---- Extracted entries
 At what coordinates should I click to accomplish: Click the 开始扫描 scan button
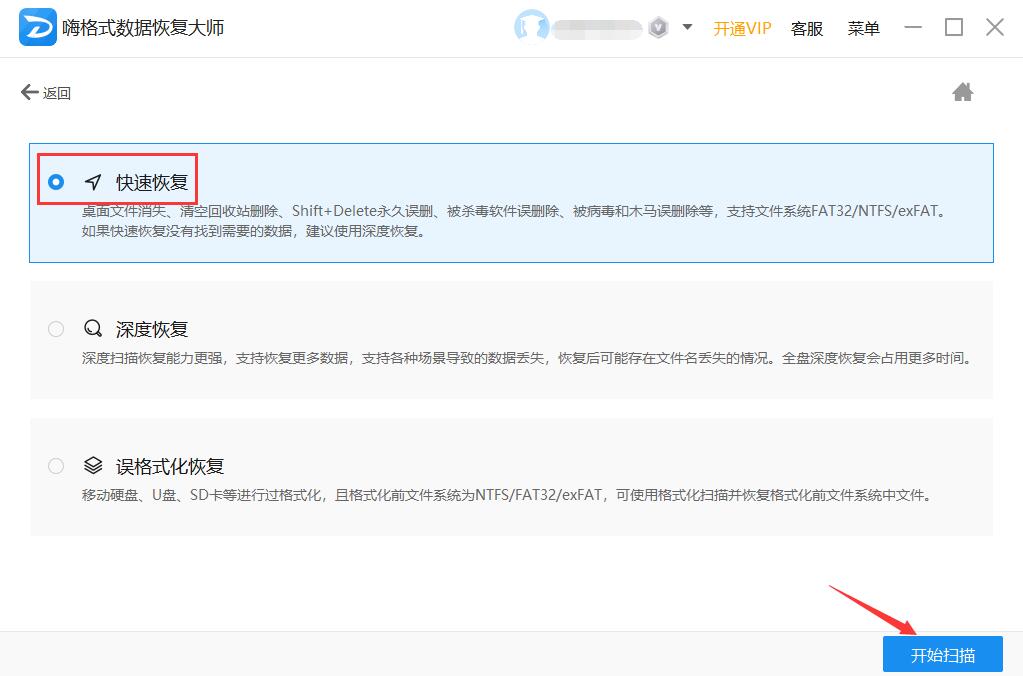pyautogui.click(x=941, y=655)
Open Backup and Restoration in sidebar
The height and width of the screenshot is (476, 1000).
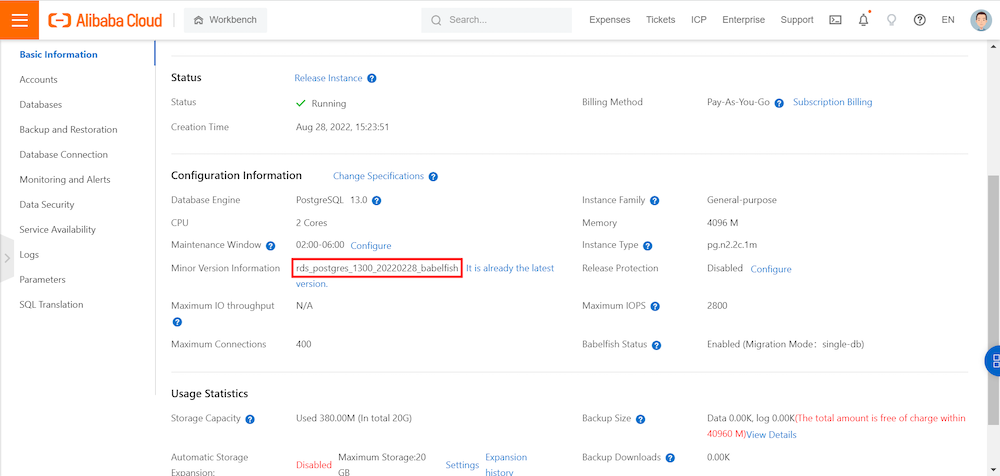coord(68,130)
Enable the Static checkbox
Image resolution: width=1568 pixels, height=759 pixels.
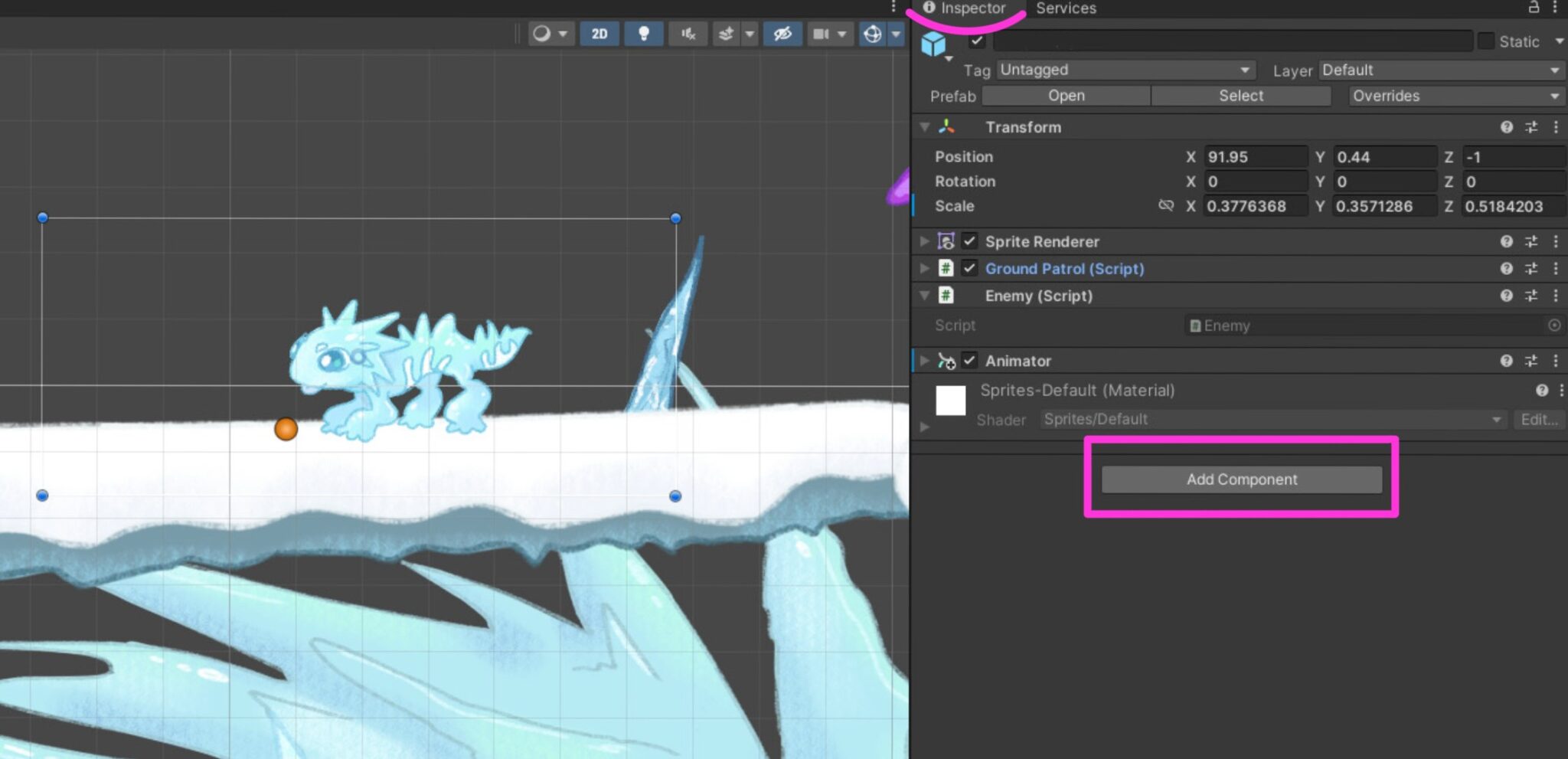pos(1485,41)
--------
• Task details:
Exactly the lines from the one with "Image resolution: width=1568" to the last line of the listing are wanted, both ends included and pictures excluded.

• Answer space:
Image resolution: width=1568 pixels, height=759 pixels.
pos(1485,41)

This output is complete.